Spinach stuffed chicken is one of the recipes Gary requests frequently. I’ve made it before, and it was very simple and tasty. I’ve since then modified the recipe slightly to reflect his new diet.
I’ve used tofu before with success, and this was another successful recipe using it. It mimicked the consistency and taste of cheese quite well. Like before, I made this on my George Foreman grill.
Spinach and Tofu Stuffed Chicken Breast
1 lb skinless chicken breast
3 cloves garlic, minced
1/2 cup water
1 10 oz frozen leaf spinach, thawed and squeezed dry
red pepper flakes
6 oz firm tofu (half a pack of Mori Nu tofu)
salt and pepper to taste
Spray a nonstick pan with cooking spray. Set to medium heat and add garlic. Sauté for 1-2 minutes. Add spinach and water. Loosen the spinach, cover and cook for 5 minutes. After 5 minutes, uncover, stir to loosen the spinach. Add big pinches of salt and red pepper flakes. Cover and cook for another 5 minutes.

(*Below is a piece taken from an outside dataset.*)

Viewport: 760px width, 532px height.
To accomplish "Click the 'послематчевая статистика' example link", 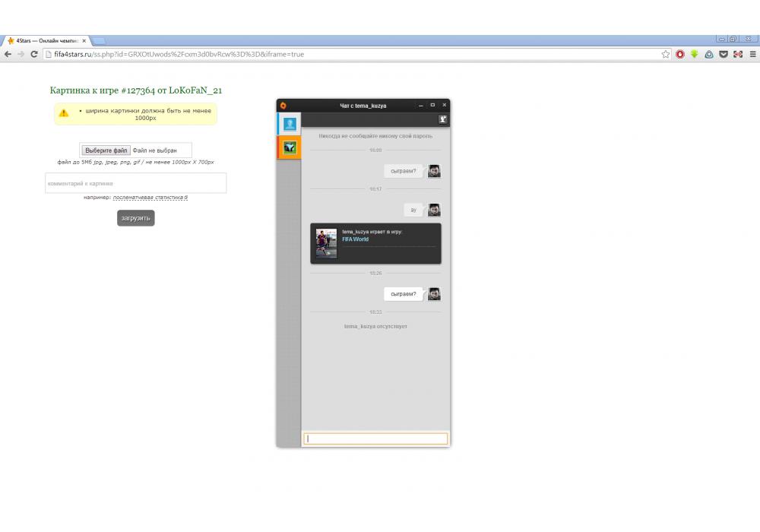I will pos(149,198).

Meanwhile, butterfly the chicken. Cover with saran wrap and pound thin with a meat mallet. Sprinkle salt on both sides.
In a small food processor, mix tofu until smooth, about 10 seconds. Add dashes of salt and pepper. Mix in with the spinach at the last 2 minutes of cooking.
Fill the inside of half the chicken with the spinach mixture. Fold over other side of chicken over the spinach. Transfer to the George Foreman grill and cook for 7-9 minutes depending on the thickness of your chicken.
Remove from grill, let sit for 5 minutes, slice and serve.